When collecting games, particularly when trudging back to the past to play iconic games I haven't played yet, I always try to experience the game in its original format. Especially if you're trying to capture the same sensation that others felt who did play them at their respective times. In an industry full of ports, remasters, and remakes, I always wonder about if my first experience of a game is sullied or deceptively better because I didn't start with the original.
But a prominent aspect of the industry today is games being a bit more like a service. I first thought about this after playing and thoroughly enjoying Yooka-Laylee. When it first released, I remember seeing a bit of backlash that it wasn't as polished as people were expecting: glitchy, poor camera angles, etc. I don't know the full details because, well, I never played it until several years later! Several years and several patches later. I actually haven't gone and done the research on what exactly has been patched into Yooka-Laylee, but I know for sure there were at least some mechanical tweaks and glitch fixes, and I'm assuming more content was added too, making my first experience more fleshed out compared to others'.
I've also played a fair bit of New Pokémon Snap since getting it for Christmas, and it would appear as though a decent chunk of free content has been added via free updates since release. More areas to explore and more Pokémon to snap. My initial thoughts were being pleasantly surprised by how much content there is and the length of the game... alhough, that may just be because I started playing it much later!
Sometimes it seems the intention is to drip-feed content so the experience is drawn out over a long period of time. But of course, if you're not there at the time, it all gets dumped on you in one go for your first experience! It is a little jarring sometimes when you start a game for the first time and get bombarded with update notifications for new features and levels when you don't even know anything about the game yet.

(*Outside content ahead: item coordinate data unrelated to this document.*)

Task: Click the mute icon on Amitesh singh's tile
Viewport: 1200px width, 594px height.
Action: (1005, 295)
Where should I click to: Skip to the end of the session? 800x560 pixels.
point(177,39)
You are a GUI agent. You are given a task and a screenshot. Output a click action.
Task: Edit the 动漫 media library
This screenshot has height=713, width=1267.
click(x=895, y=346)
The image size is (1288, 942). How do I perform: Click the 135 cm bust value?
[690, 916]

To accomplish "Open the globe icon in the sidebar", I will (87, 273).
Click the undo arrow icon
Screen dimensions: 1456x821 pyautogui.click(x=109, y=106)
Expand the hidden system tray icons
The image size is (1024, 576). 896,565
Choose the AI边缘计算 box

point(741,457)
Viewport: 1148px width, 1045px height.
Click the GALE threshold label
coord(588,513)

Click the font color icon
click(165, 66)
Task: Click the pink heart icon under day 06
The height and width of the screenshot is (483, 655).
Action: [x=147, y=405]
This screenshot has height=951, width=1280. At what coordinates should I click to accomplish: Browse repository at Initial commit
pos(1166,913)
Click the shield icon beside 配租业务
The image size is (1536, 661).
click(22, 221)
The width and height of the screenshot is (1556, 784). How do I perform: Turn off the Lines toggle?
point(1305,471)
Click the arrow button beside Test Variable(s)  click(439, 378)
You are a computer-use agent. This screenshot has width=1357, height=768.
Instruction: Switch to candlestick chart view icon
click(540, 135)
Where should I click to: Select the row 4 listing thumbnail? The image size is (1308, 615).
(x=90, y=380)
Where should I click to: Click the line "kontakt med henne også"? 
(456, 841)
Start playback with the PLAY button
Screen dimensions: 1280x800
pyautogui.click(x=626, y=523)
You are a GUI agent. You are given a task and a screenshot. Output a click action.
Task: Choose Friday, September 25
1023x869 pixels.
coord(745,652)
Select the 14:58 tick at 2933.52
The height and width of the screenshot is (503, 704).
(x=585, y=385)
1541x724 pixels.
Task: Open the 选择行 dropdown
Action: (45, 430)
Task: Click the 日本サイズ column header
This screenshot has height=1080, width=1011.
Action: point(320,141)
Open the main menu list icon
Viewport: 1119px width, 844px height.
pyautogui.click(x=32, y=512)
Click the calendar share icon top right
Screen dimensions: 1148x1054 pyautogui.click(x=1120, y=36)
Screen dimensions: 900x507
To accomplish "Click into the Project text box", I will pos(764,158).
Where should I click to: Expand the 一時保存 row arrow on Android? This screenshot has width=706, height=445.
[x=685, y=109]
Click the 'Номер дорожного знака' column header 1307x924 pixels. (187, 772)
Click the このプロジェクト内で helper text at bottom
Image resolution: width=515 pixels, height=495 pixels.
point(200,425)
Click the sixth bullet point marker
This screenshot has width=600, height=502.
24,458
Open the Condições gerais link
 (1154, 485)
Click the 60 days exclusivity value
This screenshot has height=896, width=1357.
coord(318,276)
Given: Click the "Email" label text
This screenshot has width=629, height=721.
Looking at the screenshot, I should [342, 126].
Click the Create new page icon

Similarly for Skyrim, been wondering which version to play because there's like a gazillion versions and I'm sure a gazillion patches for each one. It seems most people tell me, iirc, I'm usually pretty drunk, the remastered version for PC? Definitely a PC version anyway so that the option for third-party mods are there... Which also change the game in a variety of ways... Let's not go down that rabbit hole lmao.
But what do you guys think? Are there any games you've played and wondered what the original was like? Or played games late and wondered what they may have been like without game changing patches?
As a side note, even games from the N64 and GC era got ghost updated and had different versions released over time. Smash Melee had quite a few character tweaks between regional versions, essentially like balance patches they do today. Always find it funny that the version usually played at the biggest tournaments is the NTSC version, not even the latest patch!